EXERCISE BRIEF: What is needed is an exact copy of every line from the one containing "Image resolution: width=304" through the end of the entries; please set it down without any pictures.
INPUT Start Marker
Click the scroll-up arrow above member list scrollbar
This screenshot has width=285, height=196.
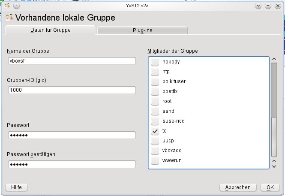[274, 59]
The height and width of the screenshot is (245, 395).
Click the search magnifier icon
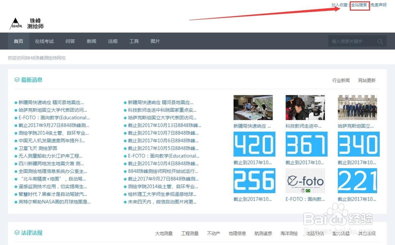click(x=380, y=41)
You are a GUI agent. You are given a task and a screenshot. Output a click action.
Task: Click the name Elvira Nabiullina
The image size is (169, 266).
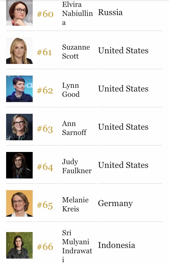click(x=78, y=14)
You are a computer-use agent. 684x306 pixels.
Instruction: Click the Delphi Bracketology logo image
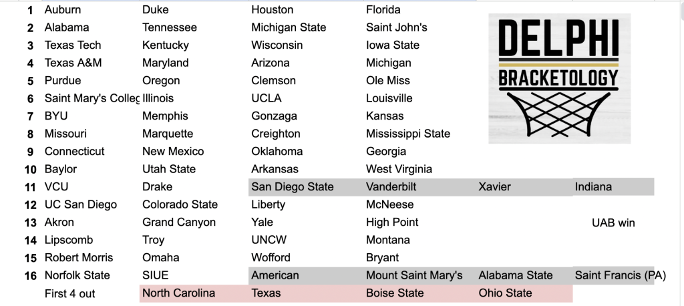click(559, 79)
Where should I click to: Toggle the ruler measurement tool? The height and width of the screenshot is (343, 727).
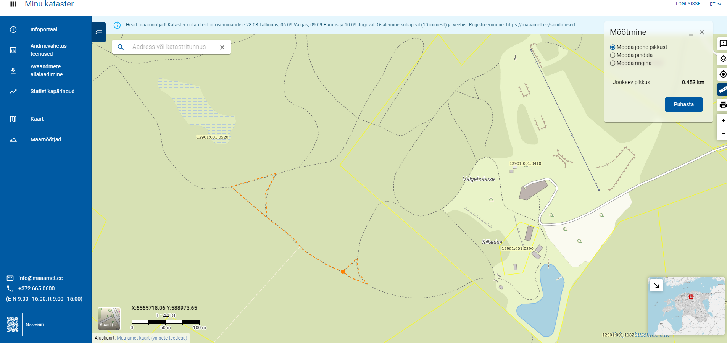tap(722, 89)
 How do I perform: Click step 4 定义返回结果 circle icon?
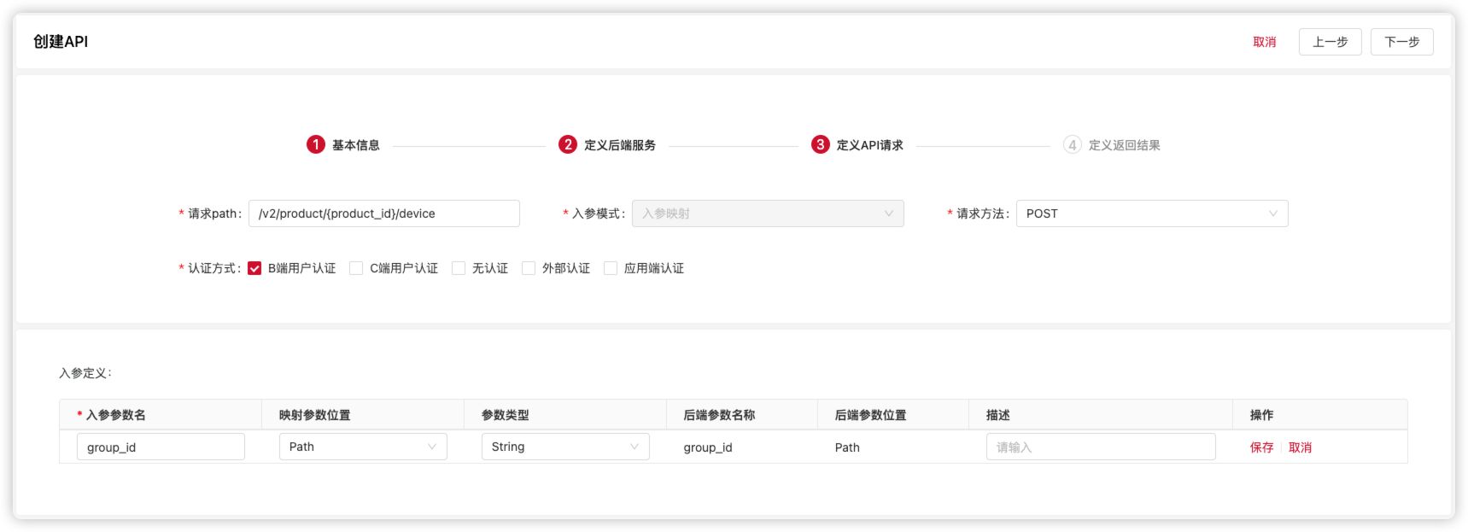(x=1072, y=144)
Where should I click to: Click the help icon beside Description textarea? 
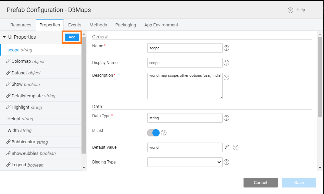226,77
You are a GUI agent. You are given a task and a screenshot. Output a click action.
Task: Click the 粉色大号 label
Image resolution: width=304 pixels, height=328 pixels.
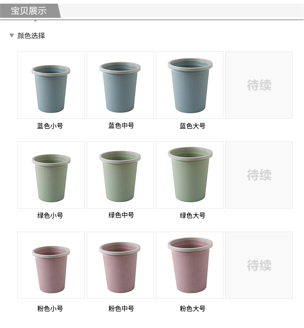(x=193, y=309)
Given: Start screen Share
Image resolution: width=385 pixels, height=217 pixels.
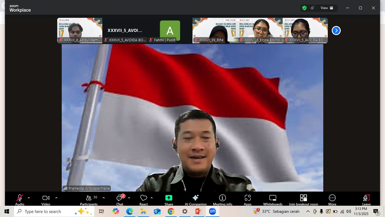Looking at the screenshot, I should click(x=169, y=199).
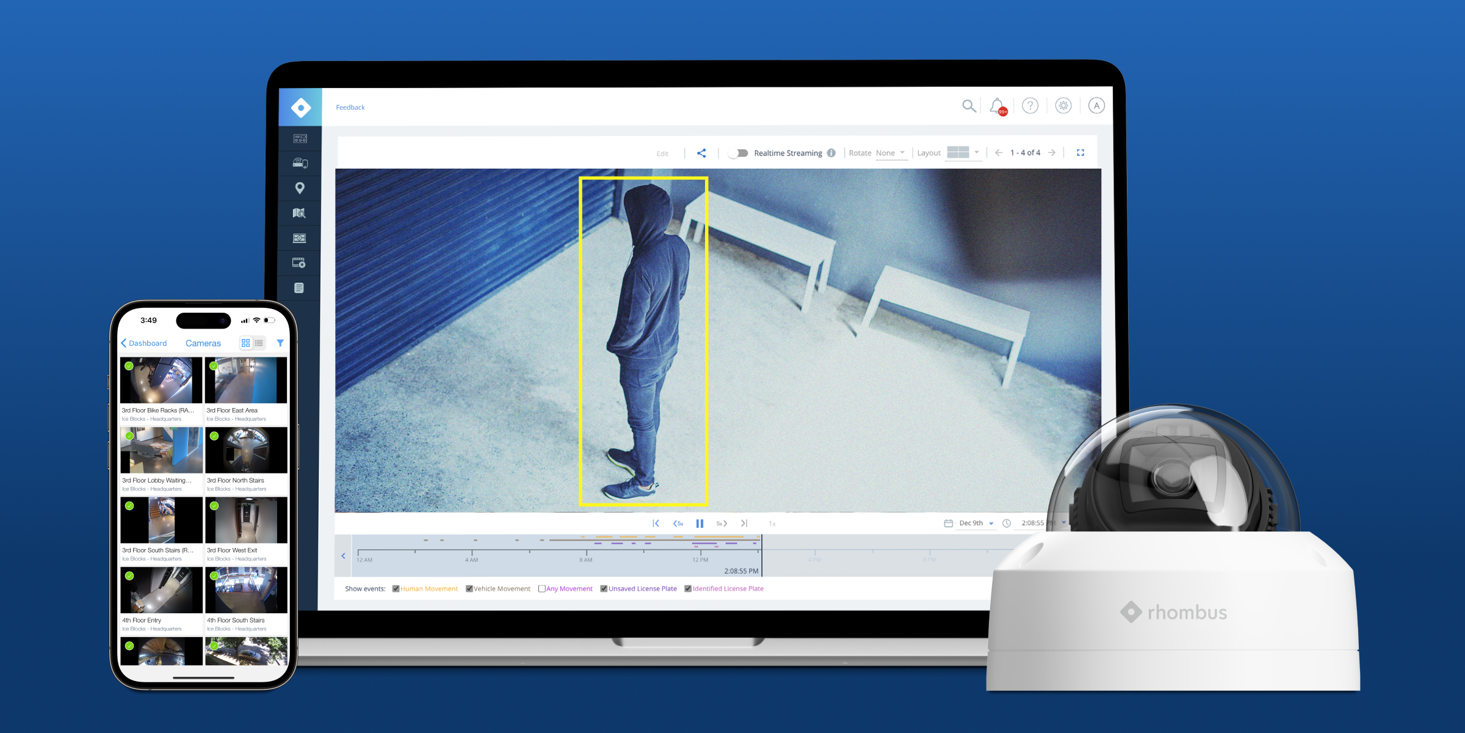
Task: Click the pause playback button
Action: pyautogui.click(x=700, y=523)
INPUT End Marker
SOLUTION BELOW:
Image resolution: width=304 pixels, height=328 pixels.
(x=193, y=309)
Given: Start screen Share
Image resolution: width=385 pixels, height=217 pixels.
Looking at the screenshot, I should click(x=169, y=199).
Task: Click the pause playback button
Action: pyautogui.click(x=700, y=523)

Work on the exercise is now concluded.